On Monday, the Pope exchanged greetings for Christmas and New Year's with his collaborators

Yesterday, as Abbe Daniel Berniquez and I drove out to Saint-Isidore-de-Prescott for a Memorial Mass for the late Abbe Charles Clement, after a bit of time praying from the breviary I began to translate for him, from an item of day's the Vatican Information Service from Italian into French, the Holy Father's address that morning to Cardinals resident in Rome and officials of the Roman Curia who assist him in his governance of the Universal Church.

These pre-Christmas addresses recap the year ending, but often send signals of the Pope's thinking on issues that arise from his ministry and are suggestive of new directions to be contemplated. This year's talk did not disappoint.

There was a review of his trips to the Holy Land (Israel and Jordan) and of God's saving interventions there in history.

There was a strong emphasis on his trip to Africa (Cameroon and Angola) and on the subsequent Special Synod of Bishops on Africa. Indeed, this was the Church's year to focus on the African continent, its challenges, possibilities and real needs for reconciliation, justice and peace.

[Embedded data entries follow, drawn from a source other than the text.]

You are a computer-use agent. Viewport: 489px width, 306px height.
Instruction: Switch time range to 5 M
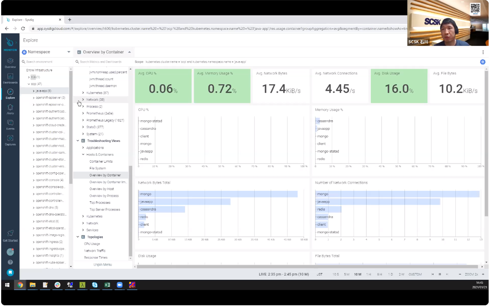[347, 274]
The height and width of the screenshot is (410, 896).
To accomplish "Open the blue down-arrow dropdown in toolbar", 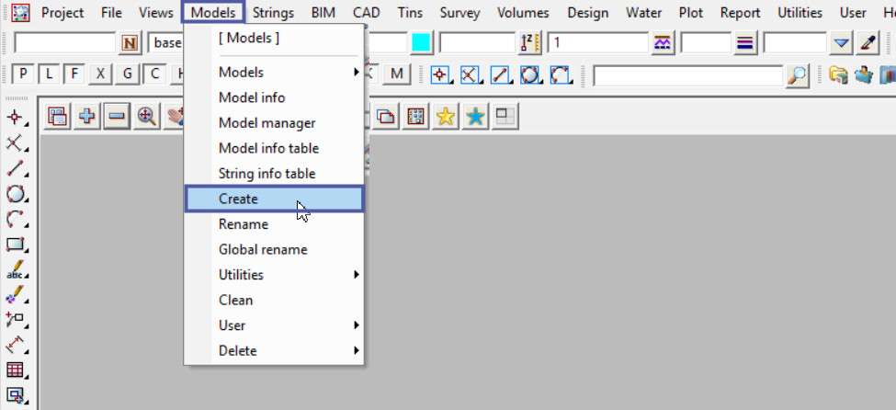I will [842, 43].
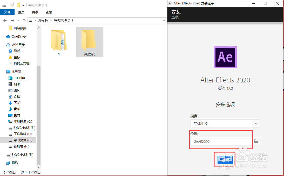Screen dimensions: 284x176
Task: Click the 继续 install button
Action: click(x=225, y=159)
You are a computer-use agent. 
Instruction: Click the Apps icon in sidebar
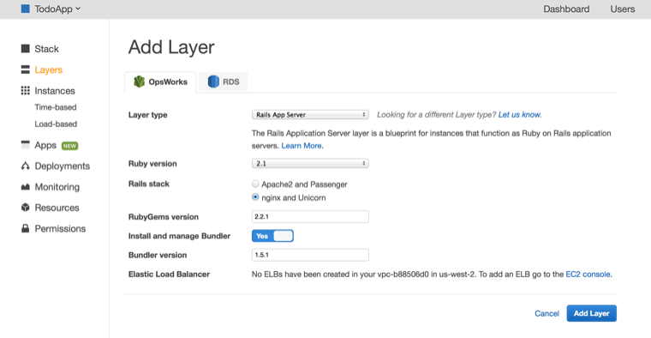click(26, 145)
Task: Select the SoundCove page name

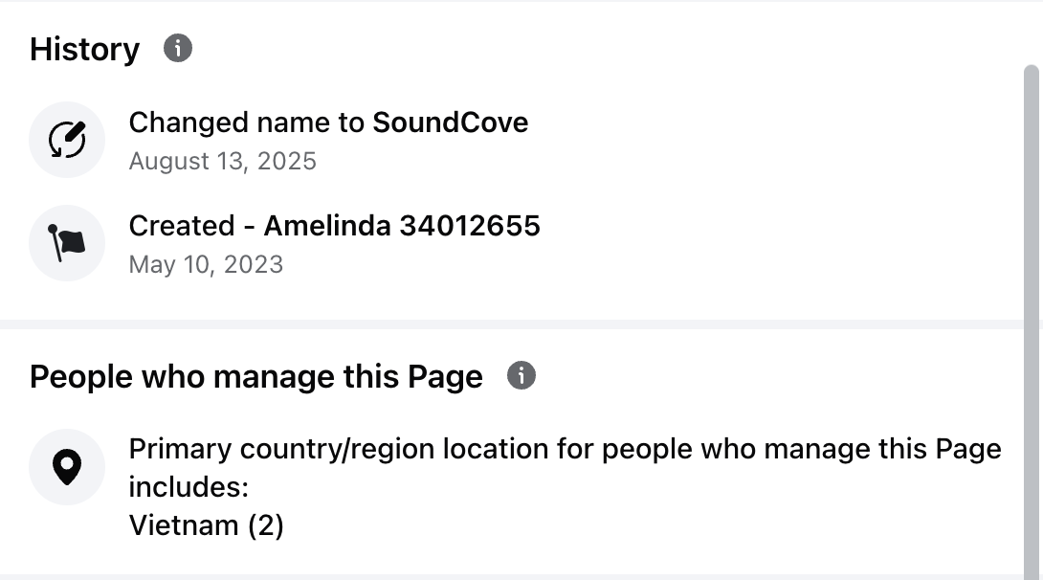Action: coord(450,123)
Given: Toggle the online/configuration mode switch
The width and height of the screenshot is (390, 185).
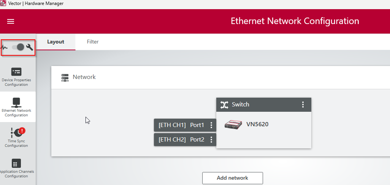Looking at the screenshot, I should [x=18, y=47].
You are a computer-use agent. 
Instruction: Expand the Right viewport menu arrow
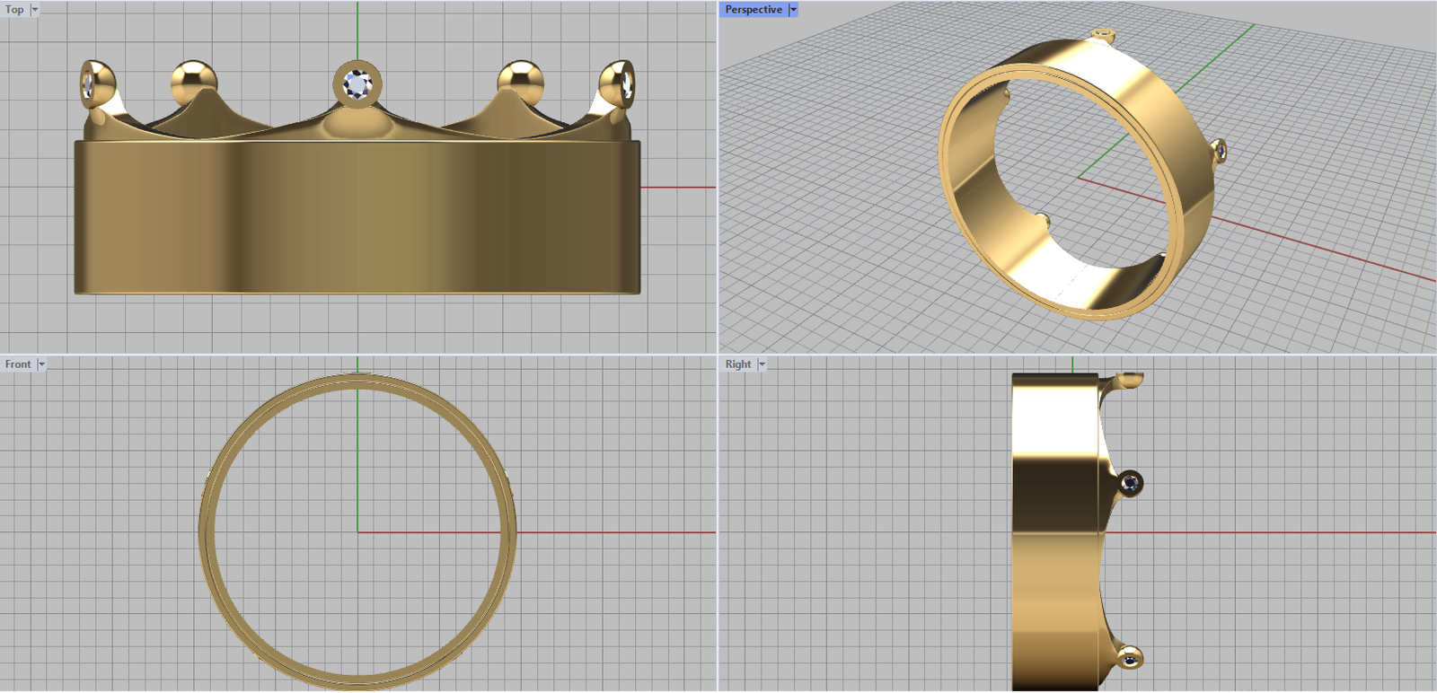[x=762, y=364]
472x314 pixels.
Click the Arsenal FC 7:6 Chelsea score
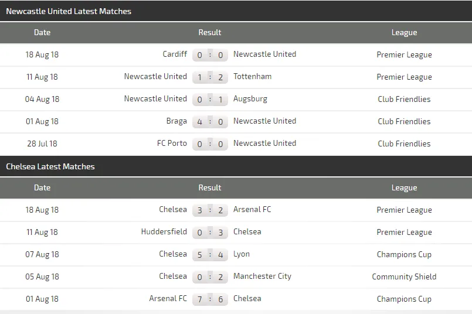tap(210, 299)
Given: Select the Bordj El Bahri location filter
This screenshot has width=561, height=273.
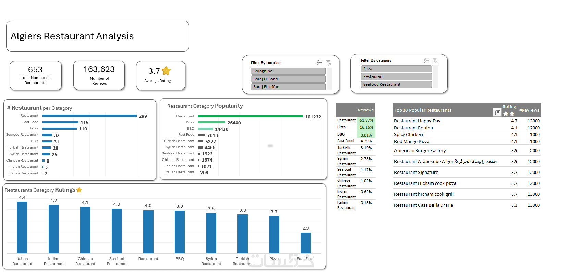Looking at the screenshot, I should click(288, 79).
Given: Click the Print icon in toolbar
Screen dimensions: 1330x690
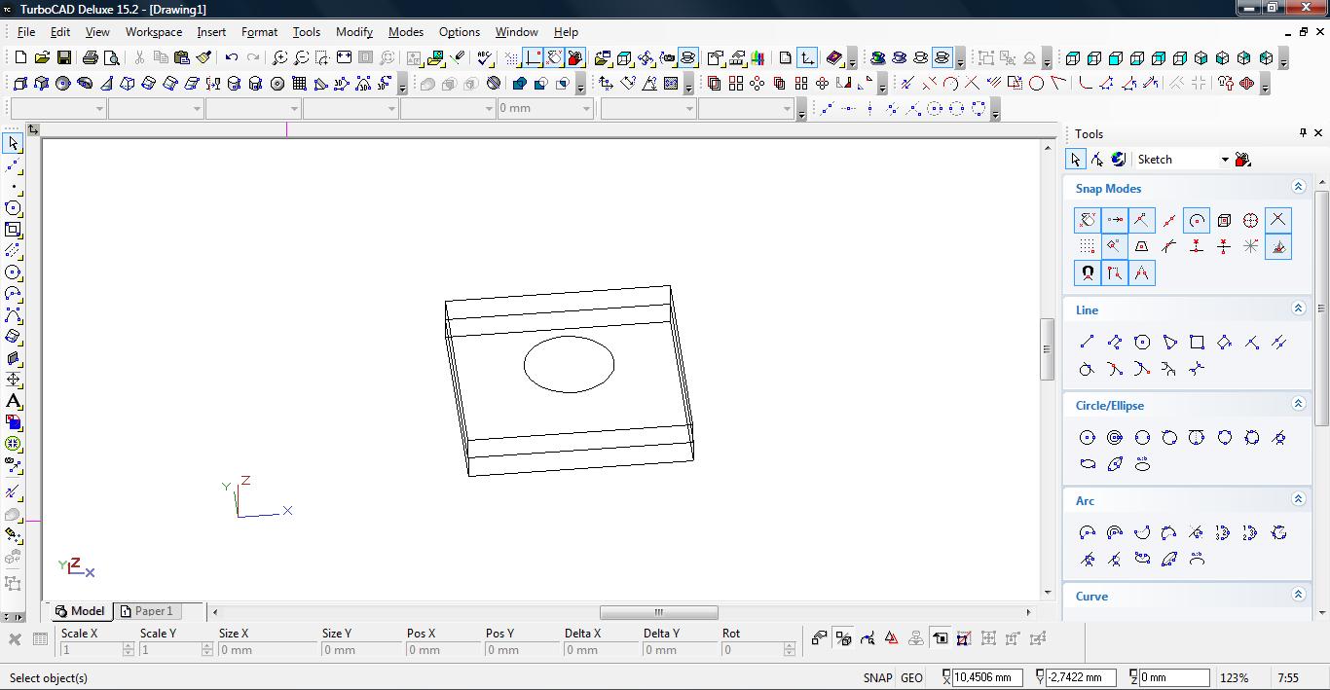Looking at the screenshot, I should 91,58.
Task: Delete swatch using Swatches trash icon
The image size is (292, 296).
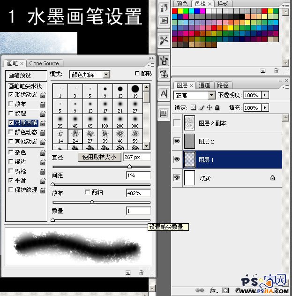Action: pyautogui.click(x=276, y=70)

Finally, mention was made of his trip to the Czech Republic where a majority now declare themselves to be agnostics, even atheists. From this experience, the Pope's thought moved to an analogy from the Jerusalem Temple where the Gentile peoples of the world, not belonging to the the chosen people of Israel, yet found a place to worship God in their own imperfect way.

Which led the Holy Father to wonder whether a contemporary feature of the worship of believers could allow for a space (like the Court of the Gentiles represented) where those of good will might search for God, the One Unknown to them except in their desire for the good, the true, the beautiful.

Above all, he suggested believers must work so that people do not put aside that interior quest which lies at the core of their beings, namely one for God even if not acknowledged as such. While we let ourselves imagine what this might mean for our task of carrying on the new evangelization, here for consideration is part of what Pope Benedict said:

Even the people who describe themselves as agnostics or atheists must be very important to us as believers. When we talk about a new evangelization, these people may become afraid. They do not want to see themselves as an object of mission, nor do they want to renounce their freedom of thought or of will. But the question about God nonetheless remains present for them as well, even if they cannot believe in the concrete nature of his attention to us.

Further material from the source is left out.